▶ EXERCISE GOAL
Reproduce exactly the lines from the line containing "[Next announcement] (896, 27)" through the end of the records below, including both ends, and nothing else.

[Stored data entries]
━━━━━━━━━━

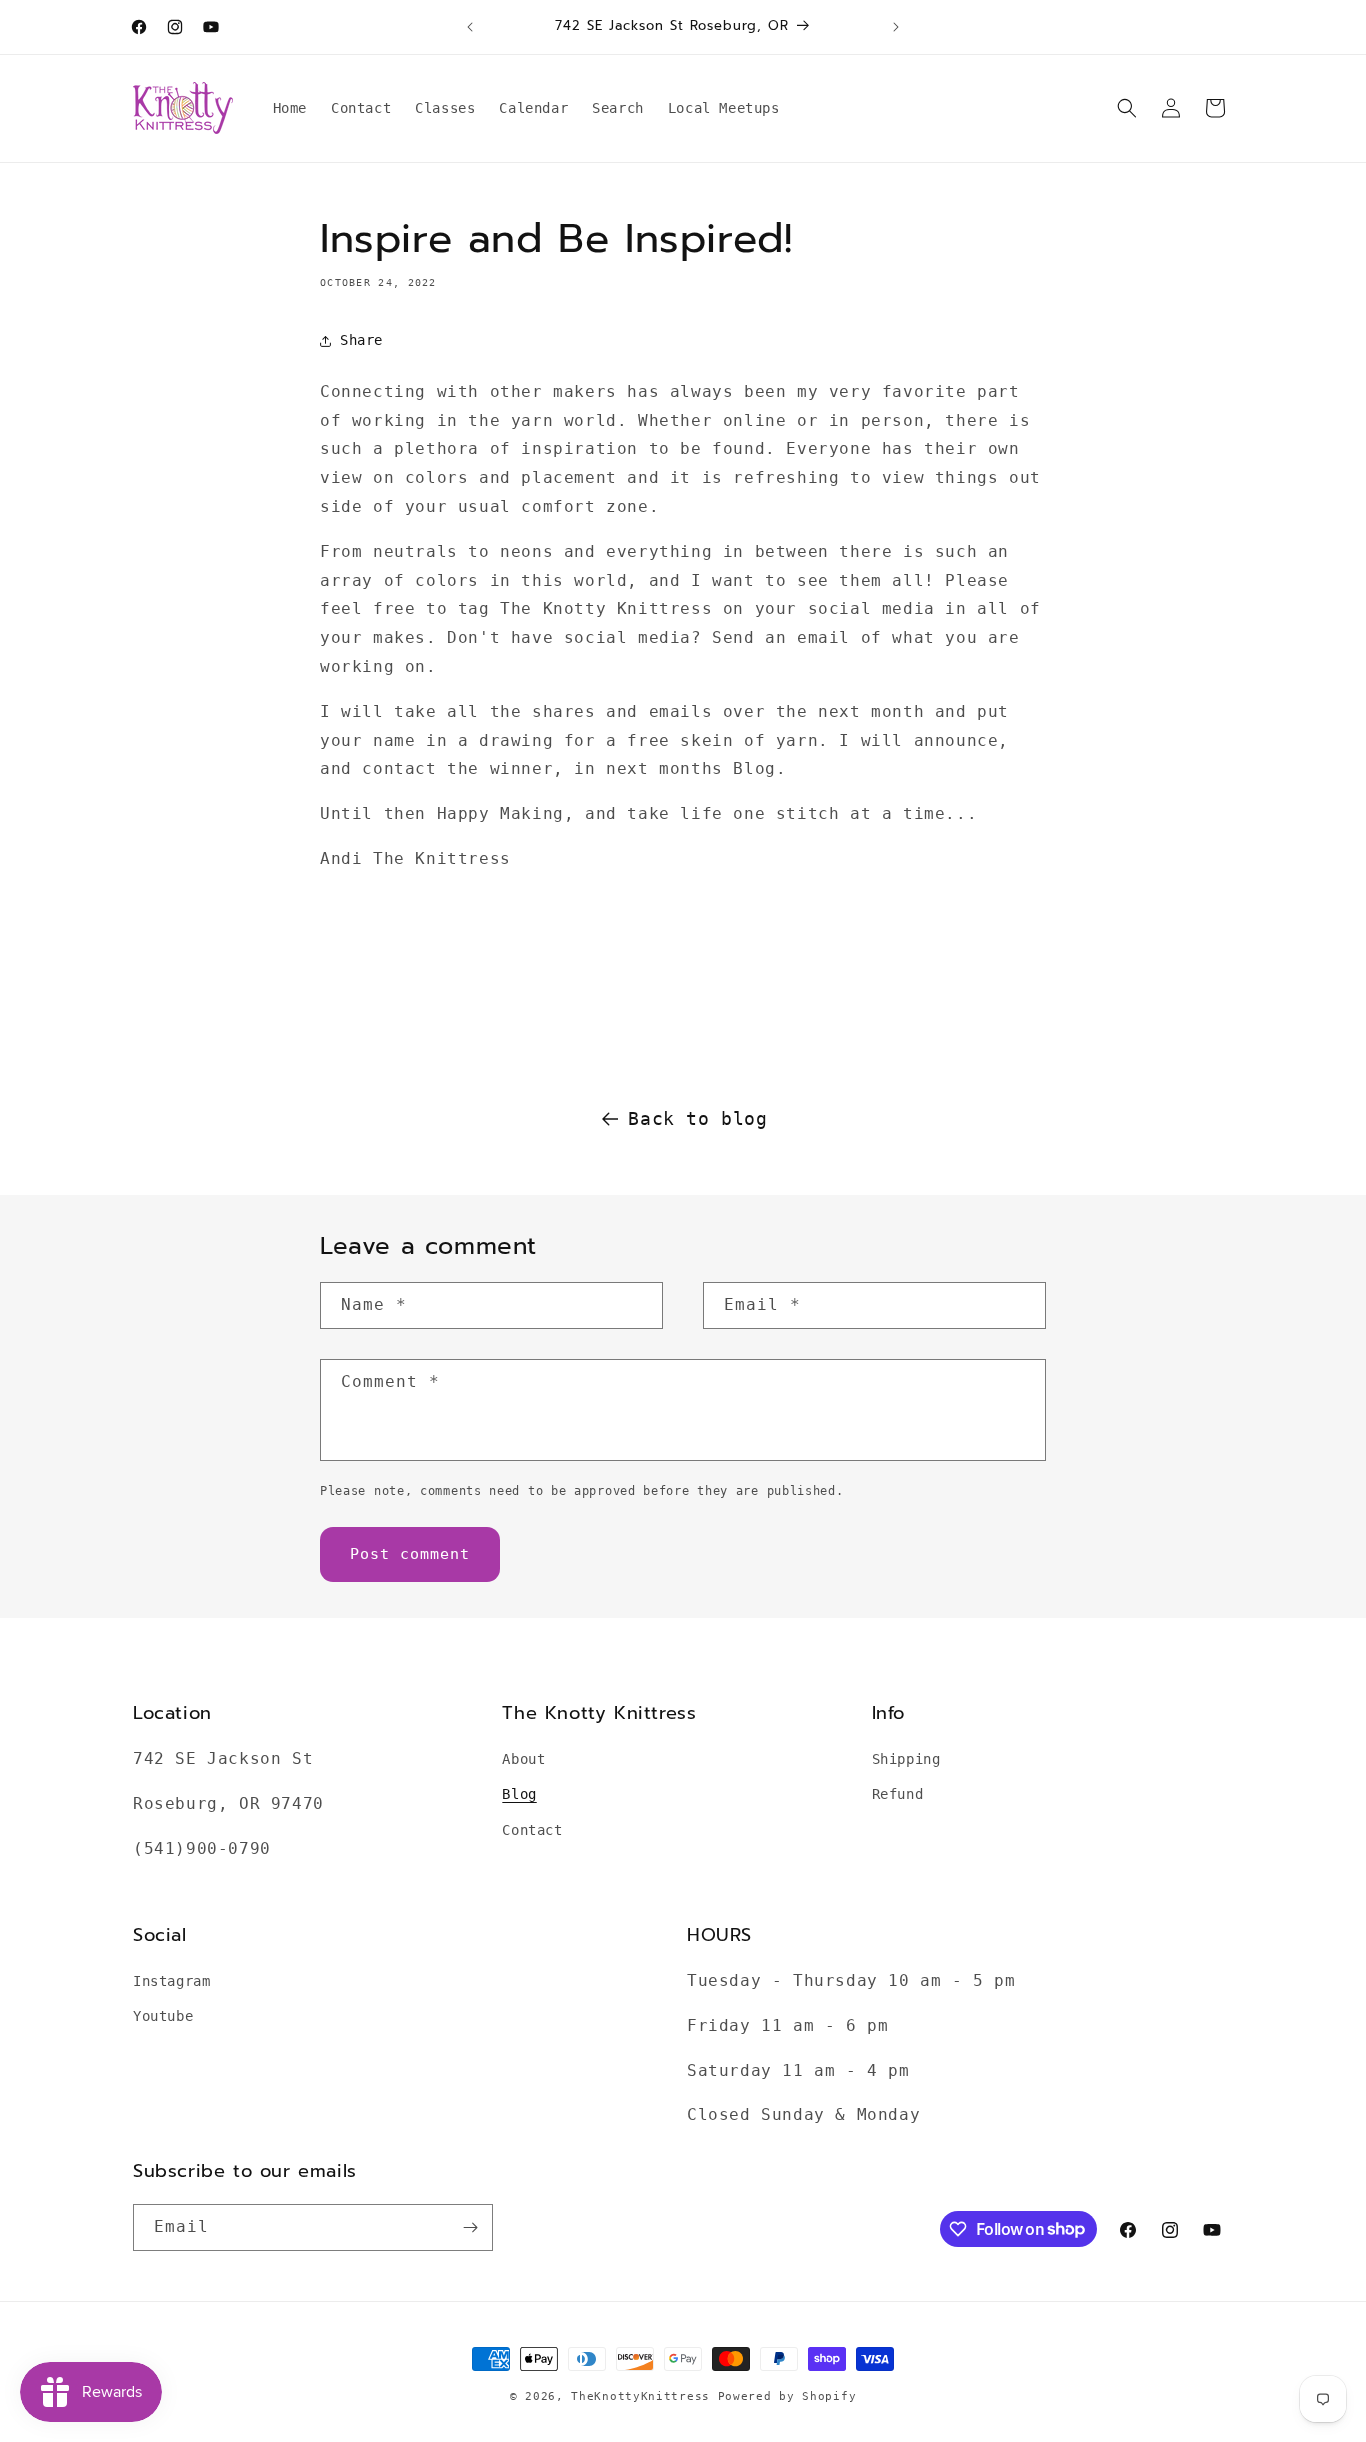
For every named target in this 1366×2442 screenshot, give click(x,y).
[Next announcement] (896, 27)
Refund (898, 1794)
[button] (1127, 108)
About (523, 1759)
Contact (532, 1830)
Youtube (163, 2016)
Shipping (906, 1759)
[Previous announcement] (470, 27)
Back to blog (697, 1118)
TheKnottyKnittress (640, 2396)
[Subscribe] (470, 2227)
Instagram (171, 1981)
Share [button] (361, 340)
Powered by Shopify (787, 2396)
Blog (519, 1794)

━━━━━━━━━━

▶ SOLUTION FOR THIS TASK
[Next announcement] (896, 27)
Refund (898, 1794)
[button] (1127, 108)
About (523, 1759)
Contact (532, 1830)
Youtube (163, 2016)
Shipping (906, 1759)
[Previous announcement] (470, 27)
Back to blog (697, 1118)
TheKnottyKnittress (640, 2396)
[Subscribe] (470, 2227)
Instagram (171, 1981)
Share [button] (361, 340)
Powered by Shopify (787, 2396)
Blog (519, 1794)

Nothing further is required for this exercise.